Passage given
= = =

Skip to Content

Reviewing the Basics of Personal Bankruptcy

person counting money

The decision to declare bankruptcy is a difficult one. But it is often necessary for those facing overwhelming debt, giving them a chance at a fresh financial start. Bankruptcy can have consequences that affect your finances.

For more information about how bankruptcy can affect your financial future, how to rebuild your credit after filing for bankruptcy, and how a bankruptcy lawyer can help, contact Bashore Green Law Group today for a free consultation.

How Long Does Bankruptcy Affect You Financially?

Filing for bankruptcy can have wide-ranging consequences on your financial future, the specifics of which depend on which chapter you file under. The two most common types of bankruptcies are:

Chapter 7 bankruptcy

In Chapter 7 there is potential for the loss of non-exempt assets so that proceeds can be applied to pay creditors. In most Chapter 7 cases the debtor is able to exempt all of their assets and as such most Chapter 7 cases are “no-asset” cases.

Chapter 7 is on your credit report for 10 years. Normally a debtor can obtain credit cards and auto loans soon after bankruptcy albeit on less favorable terms than someone with good credit. A debtor normally must wait two years from discharge to qualify for a conventional loan without the assistance of a co-borrower with good credit.

Chapter 13 bankruptcy

Known as reorganization bankruptcy, Chapter 13 involves restructuring your debts and creating a plan to pay them off over a certain time rather than selling any of your assets. A Chapter 13 filing can remain on your credit report for up to seven years. As with Chapter 7, after the filing of a case, the debtor’s ability to access quality credit may be limited for the first year or two with the situation steadily improving as the debtor uses consumer credit and pays existing debts.

No matter which type of bankruptcy you choose, the relative impact on creditworthiness will be a function of how good the credit score is prior to the bankruptcy. If the credit score is already poor, then the effect will be minimal. Also, future creditworthiness may be of little import to some and of significant import to others.

Applying for Loans After Bankruptcy

The main thing to remember when applying for a loan after bankruptcy is that your credit score may be different than before. You will be able to find lenders who are willing to work with you. However, in some instances, a creditor will charge higher interest rates and/or require larger down payments.

= = =

Data extract
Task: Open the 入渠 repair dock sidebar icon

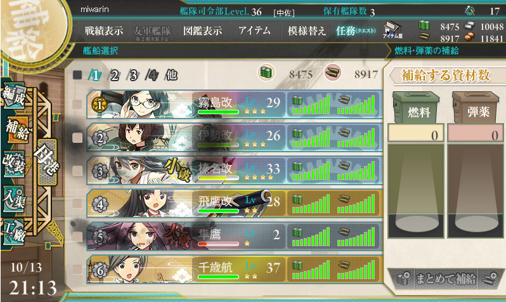Action: (13, 198)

= = =

What is asked
Answer these from the bankruptcy article above:
(a) How long does a Chapter 7 bankruptcy stay on a credit report?
(b) What other name does the article give for Chapter 13?
(c) According to the section on applying for loans, what two things might a creditor do in some instances?

Response to this task
(a) 10 years.
(b) Reorganization bankruptcy.
(c) Charge higher interest rates and/or require larger down payments.